La Belgique, plaque tournante pour les énergies fossiles russes

La Belgique reste une vraie plaque tournante pour les énergies fossiles russes, selon Greenpeace qui a décortiqué le dernier rapport du Centre for Research on Energy and Clean Air.

Activistes de Greenpeace à Anvers
© Belga Image

L’organisation environnementale Greenpeace réitère son appel à mettre en place un plan national d’urgence d’économie d’énergie pour réduire notre dépendance énergétique envers Moscou et se rendre ainsi moins "complices des crimes de guerre de Poutine".

D’après le rapport du Centre for Research on Energy and Clean Air (Crea), la Belgique est la septième importatrice mondiale de pétrole et de gaz russes, en raison notamment des importants volumes de gaz fossile liquéfié (GNL) expédiés vers l’Asie.

"Avec des terminaux d’importation à Zeebrugge et Dunkerque, en France, (l’entreprise belge de transport de gaz) Fluxys est même le plus grand importateur de GNL russe au monde", pointe Greenpeace. "Pas moins de 10% de l’ensemble du GNL russe passe par les réservoirs de stockage de Zeebrugge, la quasi-totalité étant destinée à des pays non européens", souligne l’organisation.

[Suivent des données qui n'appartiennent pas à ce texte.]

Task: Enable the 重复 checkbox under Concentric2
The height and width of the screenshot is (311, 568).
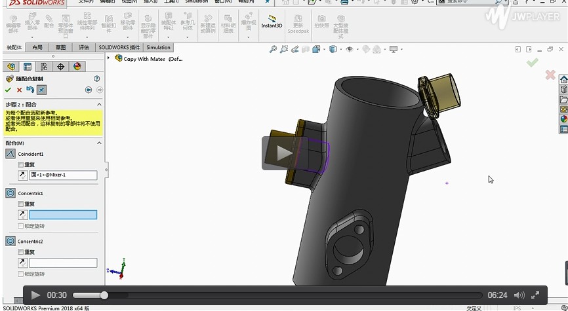Action: [x=21, y=252]
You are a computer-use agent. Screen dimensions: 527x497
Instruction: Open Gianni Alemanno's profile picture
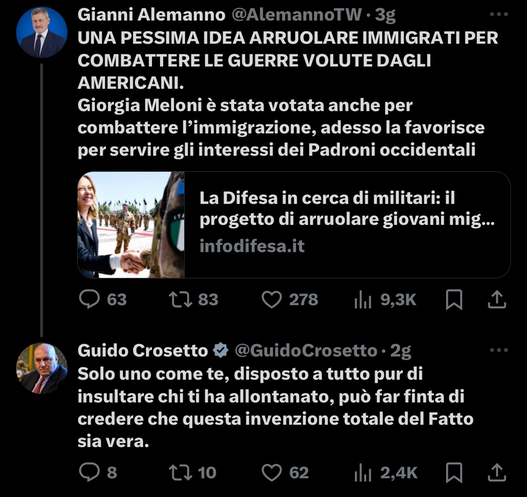pyautogui.click(x=42, y=32)
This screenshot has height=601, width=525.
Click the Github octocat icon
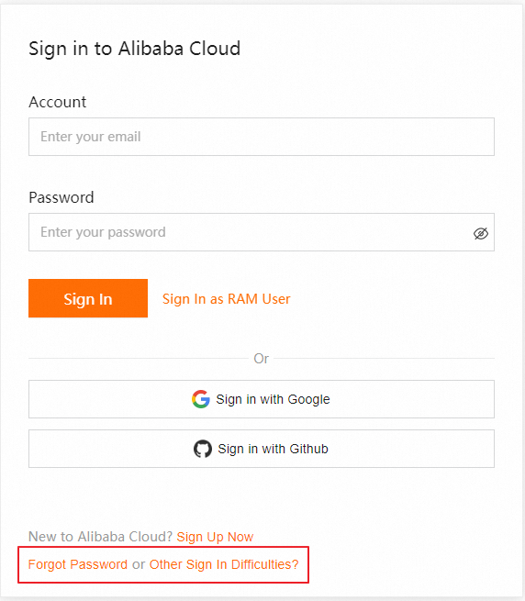[x=203, y=449]

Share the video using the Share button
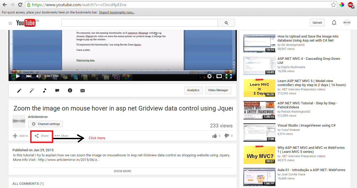[x=41, y=136]
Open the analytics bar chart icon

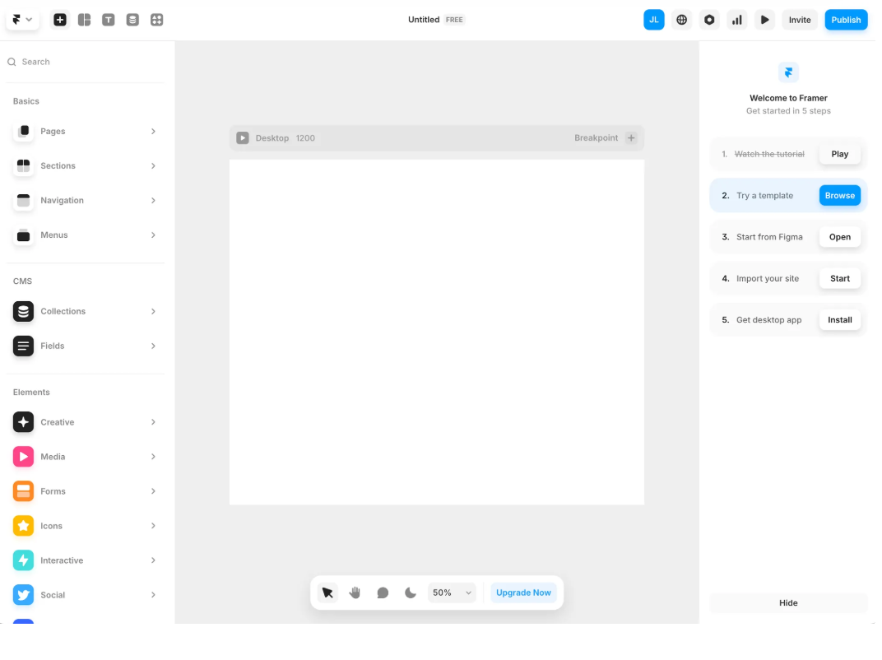(737, 20)
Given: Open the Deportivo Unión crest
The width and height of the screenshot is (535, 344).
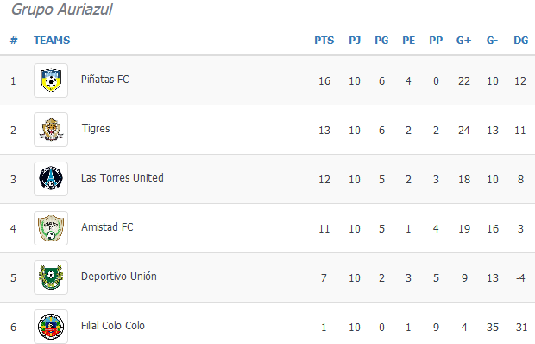Looking at the screenshot, I should point(51,277).
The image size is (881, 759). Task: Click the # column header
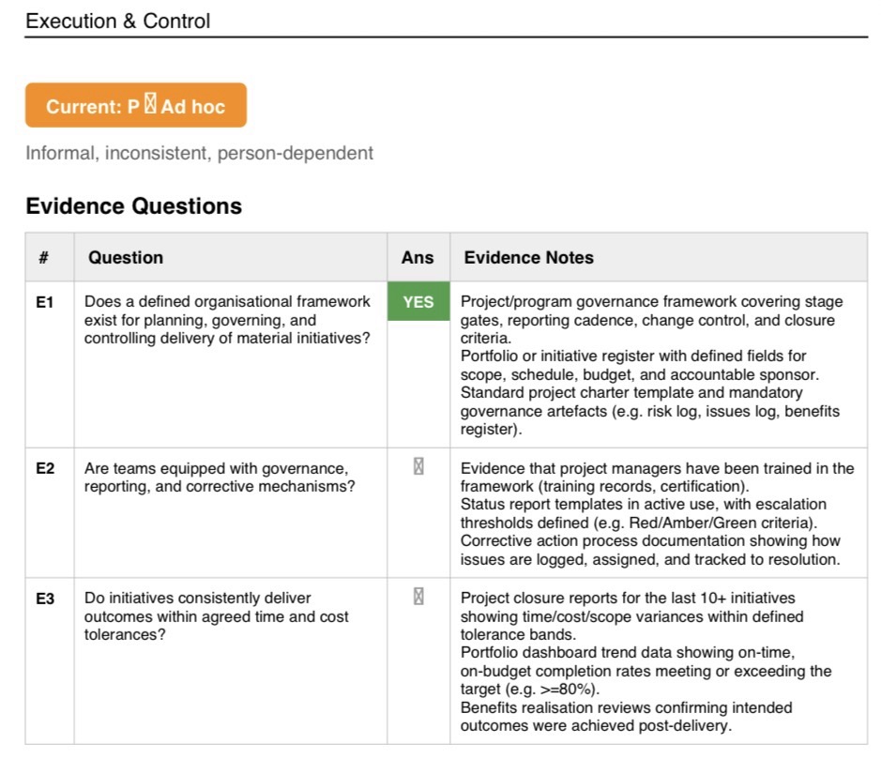click(x=43, y=257)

Financement de l’invasion russe en Ukraine

Au cours des deux derniers mois, le port nouvellement fusionné d’Anvers-Zeebrugge a été le deuxième port d’importation mondial de combustibles fossiles russes, fait encore remarquer l’organisation. "Seul Rotterdam a fait pire. Zeebrugge a reçu pour 717 millions d’euros de GNL au cours de cette période. Pour Anvers, il s’agit principalement du pétrole ou de produits dérivés, pour une valeur totale de 600 millions d’euros", détaille-t-elle.

La Belgique joue dès lors un rôle important dans la dépendance européenne aux énergies fossiles russes, qui joue elle-même un rôle-clé dans le financement de l’invasion russe en Ukraine, observe Greenpeace. "Tant que nous ne restreindrons pas sérieusement nos importations de pétrole et de gaz russes, notre pays risque de se rendre complice des crimes de guerre de Poutine", met en garde Carine Thibaut, porte-parole de Greenpeace Belgique.

L’organisation appelle donc une nouvelle fois à l’arrêt des importations de combustibles fossiles en provenance de Russie et réitère son plaidoyer pour un plan d’urgence d’économie d’énergie, jusqu’ici resté sans réponse. "Si nos gouvernements ne peuvent pas prendre des mesures drastiques d’économie d’énergie en temps de guerre, de crises climatique et énergétique, quand le pourront-ils?", s’interroge la porte-parole de Greenpeace Belgique.

Depuis le début de la guerre en Ukraine, le 24 février dernier, Greenpeace a dénombré en Belgique 74 navires transportant du pétrole et du gaz de la Russie, "ce qui représente plus de cinq millions de mètres cubes ou 2.000 piscines olympiques de pétrole et de gaz".